Actions Runner processes just one task, then waits forever. (Possible bug in ActionTasksVersion) #13025

Closed
opened 2025-11-02 10:28:00 -06:00 by GiteaMirror · 5 comments
Owner

Originally created by @honx on GitHub (May 24, 2024).

Description

This will be a bit longer. I'll describe the behaviour first, then what I found by debugging:

I am running a private instance of gitea 1.22.0+rc1-126-gec771fdfcd and act_runner release 0.2.10
The runner is registered as repository runner.

When act_runner connects and finds a (matching) task waiting, it will take the task and run it correctly and without problems. It will then wait for more task.

However if i then trigger another task (of the same workflow), it will not take that task and just sit idle forever.

If it connects and there is no task waiting, it keeps waiting. If a workflow is then triggered and a task waiting, it will not receive the task and handle it.

So the runner config and operation itself is fine but it will only ever process one job.

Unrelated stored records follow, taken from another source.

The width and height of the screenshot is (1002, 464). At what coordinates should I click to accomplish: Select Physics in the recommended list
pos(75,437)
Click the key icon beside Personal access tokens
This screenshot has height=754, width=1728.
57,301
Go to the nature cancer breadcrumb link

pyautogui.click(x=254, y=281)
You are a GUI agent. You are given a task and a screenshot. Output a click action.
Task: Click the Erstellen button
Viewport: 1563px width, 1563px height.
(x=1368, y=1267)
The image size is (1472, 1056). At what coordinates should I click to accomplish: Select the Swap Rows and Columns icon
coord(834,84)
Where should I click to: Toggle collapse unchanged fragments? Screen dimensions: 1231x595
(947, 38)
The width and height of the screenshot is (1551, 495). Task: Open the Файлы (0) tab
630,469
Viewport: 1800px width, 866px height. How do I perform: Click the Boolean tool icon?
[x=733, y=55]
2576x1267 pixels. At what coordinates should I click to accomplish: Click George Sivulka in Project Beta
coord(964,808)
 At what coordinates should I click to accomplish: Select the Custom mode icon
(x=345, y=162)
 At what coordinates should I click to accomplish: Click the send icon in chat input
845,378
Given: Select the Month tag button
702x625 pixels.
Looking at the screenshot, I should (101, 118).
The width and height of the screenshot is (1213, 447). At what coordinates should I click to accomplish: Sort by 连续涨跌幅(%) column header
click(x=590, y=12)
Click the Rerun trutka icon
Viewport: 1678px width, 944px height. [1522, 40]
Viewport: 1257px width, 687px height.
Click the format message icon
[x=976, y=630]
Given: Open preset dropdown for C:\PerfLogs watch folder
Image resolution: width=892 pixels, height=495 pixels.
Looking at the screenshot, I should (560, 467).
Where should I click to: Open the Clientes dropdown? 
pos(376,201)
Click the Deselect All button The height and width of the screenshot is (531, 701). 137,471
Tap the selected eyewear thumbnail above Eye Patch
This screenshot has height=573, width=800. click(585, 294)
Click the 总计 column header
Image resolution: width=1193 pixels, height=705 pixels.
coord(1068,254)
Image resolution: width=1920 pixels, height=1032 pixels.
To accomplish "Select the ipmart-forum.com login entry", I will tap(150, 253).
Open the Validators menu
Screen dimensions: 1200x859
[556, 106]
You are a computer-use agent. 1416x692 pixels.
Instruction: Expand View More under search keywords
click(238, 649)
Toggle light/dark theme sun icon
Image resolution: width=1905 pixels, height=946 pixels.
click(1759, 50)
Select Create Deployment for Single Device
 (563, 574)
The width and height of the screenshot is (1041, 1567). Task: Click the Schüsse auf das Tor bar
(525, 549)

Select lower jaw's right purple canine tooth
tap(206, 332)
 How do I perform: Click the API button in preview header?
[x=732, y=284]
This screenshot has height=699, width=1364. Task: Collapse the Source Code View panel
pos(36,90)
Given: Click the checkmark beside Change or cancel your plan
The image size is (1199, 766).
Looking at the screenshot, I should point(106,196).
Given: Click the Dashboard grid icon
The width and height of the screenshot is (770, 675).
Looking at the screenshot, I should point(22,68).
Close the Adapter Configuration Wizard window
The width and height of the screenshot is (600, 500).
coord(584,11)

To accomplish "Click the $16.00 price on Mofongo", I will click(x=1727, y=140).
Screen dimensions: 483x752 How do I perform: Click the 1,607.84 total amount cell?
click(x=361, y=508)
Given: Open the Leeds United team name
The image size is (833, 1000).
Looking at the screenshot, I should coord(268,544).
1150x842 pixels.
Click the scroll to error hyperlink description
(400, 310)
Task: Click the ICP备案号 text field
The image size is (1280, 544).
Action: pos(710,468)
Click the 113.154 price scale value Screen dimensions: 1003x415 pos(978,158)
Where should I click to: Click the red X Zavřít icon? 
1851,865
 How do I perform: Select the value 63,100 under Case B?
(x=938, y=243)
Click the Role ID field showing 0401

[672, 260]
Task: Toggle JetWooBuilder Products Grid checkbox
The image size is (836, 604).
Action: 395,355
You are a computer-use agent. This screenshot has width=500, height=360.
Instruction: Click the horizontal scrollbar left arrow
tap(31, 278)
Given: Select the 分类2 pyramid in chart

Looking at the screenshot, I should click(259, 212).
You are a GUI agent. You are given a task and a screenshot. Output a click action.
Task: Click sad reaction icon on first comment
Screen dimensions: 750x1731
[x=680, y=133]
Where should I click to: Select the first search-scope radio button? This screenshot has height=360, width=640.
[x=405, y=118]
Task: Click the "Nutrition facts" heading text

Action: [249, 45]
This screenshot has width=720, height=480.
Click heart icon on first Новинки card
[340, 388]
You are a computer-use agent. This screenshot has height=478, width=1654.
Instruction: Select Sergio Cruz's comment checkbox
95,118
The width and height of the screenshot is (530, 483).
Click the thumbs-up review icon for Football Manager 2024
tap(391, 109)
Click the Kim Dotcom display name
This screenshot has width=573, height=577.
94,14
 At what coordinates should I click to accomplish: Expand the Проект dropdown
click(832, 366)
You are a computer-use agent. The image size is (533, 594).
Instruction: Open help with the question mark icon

This is what I found after some debugging:

The runner will continuously /api/actions/runner.v1.RunnerService/FetchTask but not receive more than one task, so the problem seemed to be on the gitea side.

I looked into FetchTask() in ./routers/api/actions/runner/runner.go

After some debugging, i found that the comparison

https://github.com/go-gitea/gitea/blob/main/routers/api/actions/runner/runner.go#L155

is why no second task is delivered.

At the first (working) call, the runner sends tasksVersion as 0 and that is compared with latestVersion which is 1. So pickTask gets called and a task is sent back.

From the next call on, the runner sends 1, it gets compared to latestVersion 1 and pickTask is not called.

The comparison is part of

https://github.com/go-gitea/gitea/issues/24544

I dug deeper into GetTasksVersionByScope and IncreaseTaskVersion.

And IncreaseTaskVersion is also called each time a job changes state.

And increaseTasksVersionByScope calls increaseTasksVersionByScope for 3 scopes. Once with the ownerID set to 0, once with the
repoID set to 0 and once with both set to 0.

Also, increaseTasksVersionByScope will implicitely insert if no existing record is found.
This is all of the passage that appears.